Transition plans key to navigating net zero ‘tightrope’, says BoE

April 21, 2022|Written by David Clarke|Bank of England

The path to aligning the financial sector with the UK’s net-zero commitment is like a “tightrope”, a top Bank of England (BoE) official has warned.

Sarah Breeden, director of banking supervision, said that instead of divesting from polluting firms across the board, financial institutions should instead focus on scrutinising firms’ green transition plans, and stewarding them towards their goals.

Breedon used a speech in the City of London to lay out a series of potential pitfalls faced by the financial sector as the transition gains momentum. Among these is the possibility that by decarbonising their portfolios, banks may inadvertently push polluters to seek finance outside of the mainstream banking system, where their activities would be subject to even less transparency and oversight.

This is increasingly a topic of concern for global regulators.
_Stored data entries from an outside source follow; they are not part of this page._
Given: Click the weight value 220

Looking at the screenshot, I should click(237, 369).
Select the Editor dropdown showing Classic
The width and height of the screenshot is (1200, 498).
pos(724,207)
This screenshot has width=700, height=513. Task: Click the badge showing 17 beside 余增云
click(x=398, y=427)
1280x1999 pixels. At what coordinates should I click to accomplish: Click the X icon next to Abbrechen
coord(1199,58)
Caroline Crenshaw, a commissioner at the US Securities and Exchange Commission, said in December that her agency was working to ensure high-carbon emitters did not find relative safe haven in areas of “least resistance and lowest cost”, but that it may not have the powers to do so without additional action by Congress.

Experts have coined the term “brown-spinning” to describe an exercise whereby firms sell off the highest-emitting components of their businesses to private equity and hedge funds at a discount. Last year, UK academics called for regulators to toughen the regulation of fossil fuel financing in both the bank and non-bank finance sectors.
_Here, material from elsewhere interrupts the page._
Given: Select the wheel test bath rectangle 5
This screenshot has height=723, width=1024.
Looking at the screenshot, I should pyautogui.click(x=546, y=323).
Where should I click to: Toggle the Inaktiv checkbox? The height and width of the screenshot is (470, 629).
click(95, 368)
Breeden also warned that if banks cut off the supply of credit to carbon-intensive energy companies before replacement renewable sources become available, this may exacerbate the current spike in energy costs, particularly for the most vulnerable. Although she made the speech the same day as the government tasked the BoE with supporting its energy security strategy, including continued investment in oil and gas, she made no reference to this development.

She described the challenge of efficiently allocating capital both to assets that are already green, and those that need greening, as well as “responsibly retiring” those which are not compatible with the transition.
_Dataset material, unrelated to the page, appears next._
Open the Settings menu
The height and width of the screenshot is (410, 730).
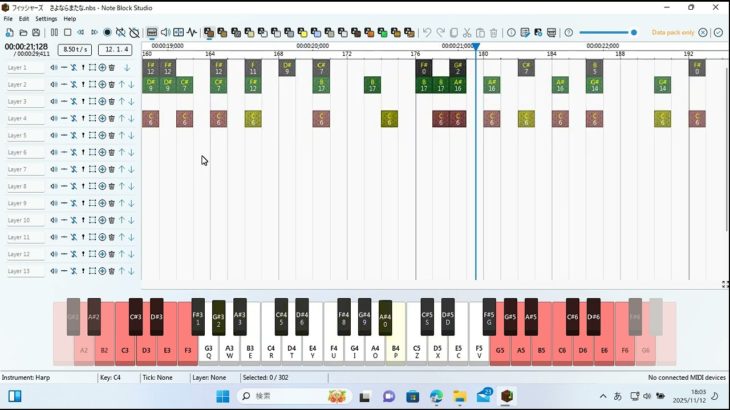point(46,19)
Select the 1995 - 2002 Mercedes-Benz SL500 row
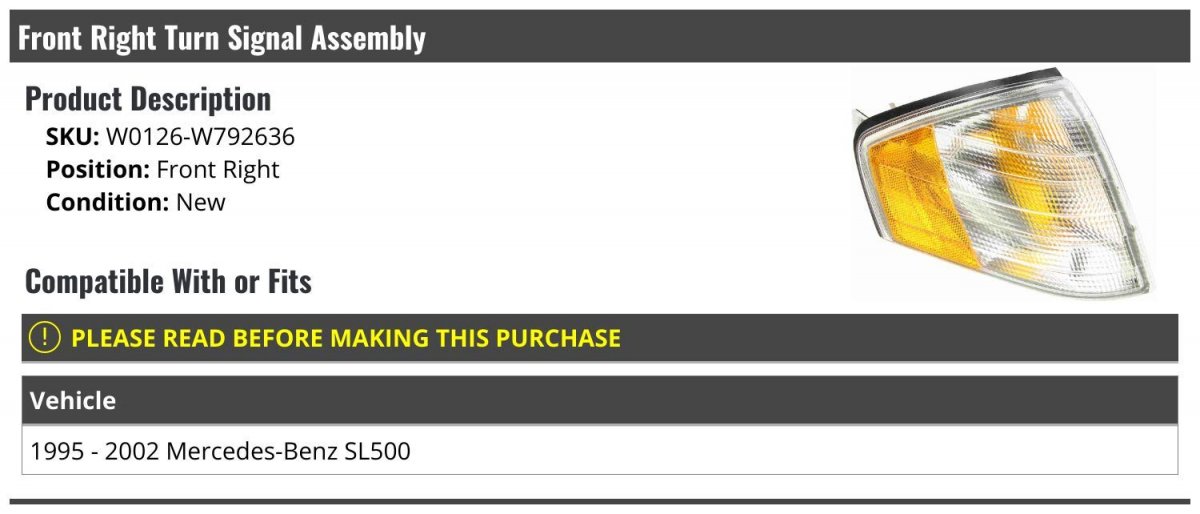 600,451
“[Transition plans] will set out what action is being taken to transition or adapt emission intensive assets and activities,” she argued. “That will aid the timely allocation of capital to invest not only in assets that are green now, but also to facilitate the provision of transition finance in support of activities that seek to reduce their impact on the climate over a responsible timeframe.”

The UK’s move towards requiring large companies and financial institutions to publish transition plans has been welcomed by climate groups. However, they have also pointed out that the measure will be insufficient unless it is backed by robust regulation which ensures those plans are credible and penalises firms that fail to stick to them.

Policymakers at the European Central Bank have recently indicated that they will apply capital add-ons to banks found to be misaligned with the goals they have set out.